Nathan Bedford Forrest
From Dixiepedia: The PC-Free Encyclopedia
Biography
Nathan Bedford Forrest (13 July 1821 – 29 October 1877) was born to poor Scotch-Irish parents in Chapel Hill, Tennessee. Uneducated but not illiterate, he had amassed a fortune estimated at $1,500,000, as a slave trader and plantation owner before enlisting in the Confederate army as a private in Josiah H. White's cavalry company on 14 June 1861. He recruited men who could furnish their own weapons and he equipped the group at his own expense. He developed raiding tactics that made his cavalry a superb strike force. Nicknamed "That Devil Forrest," he was feared by both Generals Ulysses S. Grant and William Tecumseh Sherman.
He died of diabetes at Memphis, Tennessee at the age of 57. Services were held at Court Avenue Presbyterian Church with an oration given by Jefferson Davis. A funeral procession formed at the church by thousands of marchers who then proceeded to accompany the body to Elmwood Cemetery where it was interred.

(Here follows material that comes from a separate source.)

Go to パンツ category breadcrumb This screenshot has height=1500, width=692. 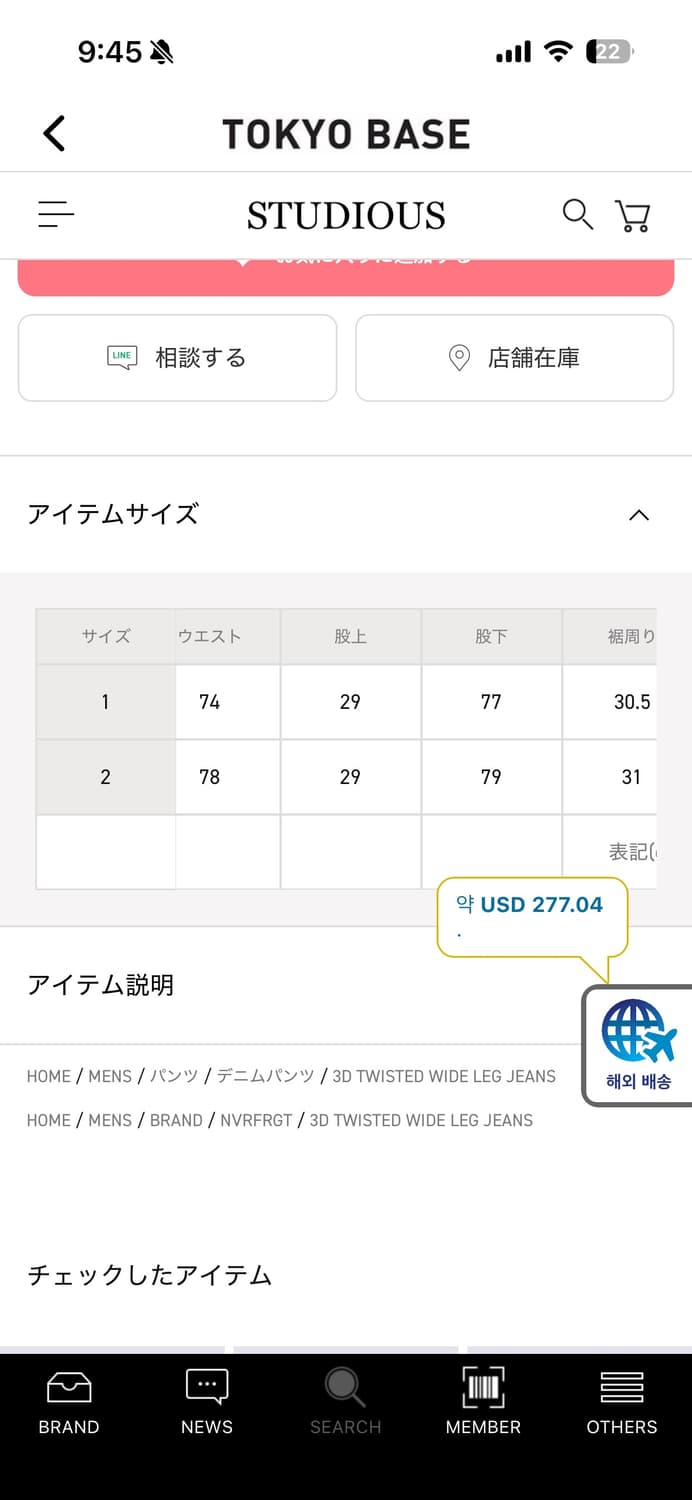click(174, 1076)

In 1905, the remains of he and his wife were moved to what is now known as Forrest Park on Union Avenue in downtown Memphis.

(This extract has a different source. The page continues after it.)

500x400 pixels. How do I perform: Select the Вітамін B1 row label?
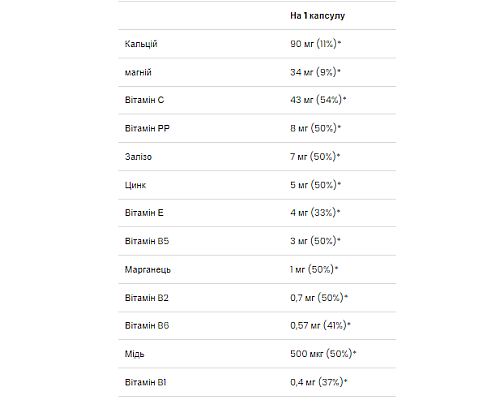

His Involvement in the Ku Klux Klan
Forrest testified in 1871 before the Joint Congressional Committee on Affairs in the Insurrectionary States that the Ku Klux Klan organization "was intended entirely as a protection to the people, to enforce the laws, and protect the people against outrages" (Report of the Joint Congressional Committee on Affairs in the Insurrectionary States [Washington, D.C.: Government Printing Office, 1872], Volume XIII, page 3).
His Reported Conversion
In his book, Nathan Bedford Forrest (New York: Alfred A. Knopf, 1993, page 370), author Jack Hurst gave the following account of Forrest's reported conversion to Christianity near the end of his life:
On the evening of November 14, 1875, the Reverend George T. Stainback, minister of the Court Street Cumberland Presbyterian Church in Memphis, preached on the parable of the builders in Jesus Christ's Sermon on the Mount. Present as usual was Mary Ann Forrest, but beside her this night sat her husband. In those verses from the Book of Matthew, he saw all the withered fruit of his life's grand enterprises. At the service's end, he stopped at the church door and waited for Stainback to come out and bid a customary farewell to the flock. "He took my arm, and we passed [to] the pavement below," the clergyman, who had known Forrest for a quarter century, would remember two years later. At the sidewalk, Stainback said, Forrest suddenly leaned against the wall and his eyes filled with tears. "Sir, your sermon has removed the last prop from under me," he said, "I am the fool that built on the sand; I am a poor miserable sinner." He looked "all shaken," recalled Stainback, who recommended that he study Psalm 51 to find spiritual relief. The next evening the minister visited him for a talk and prayer, and after the latter, Forrest rose from his knees to say he felt "satisfied. All is right. I put my trust in my Redeemer."
Not long afterward, when asked what had brought about his sudden abandonment of a lifetime of respectful non-acceptance of the faith, he replied with humor. "Why, it was perfectly simple," he said. "I was down on my plantation on the island and I took sick and thought my last chance had come and I took it!"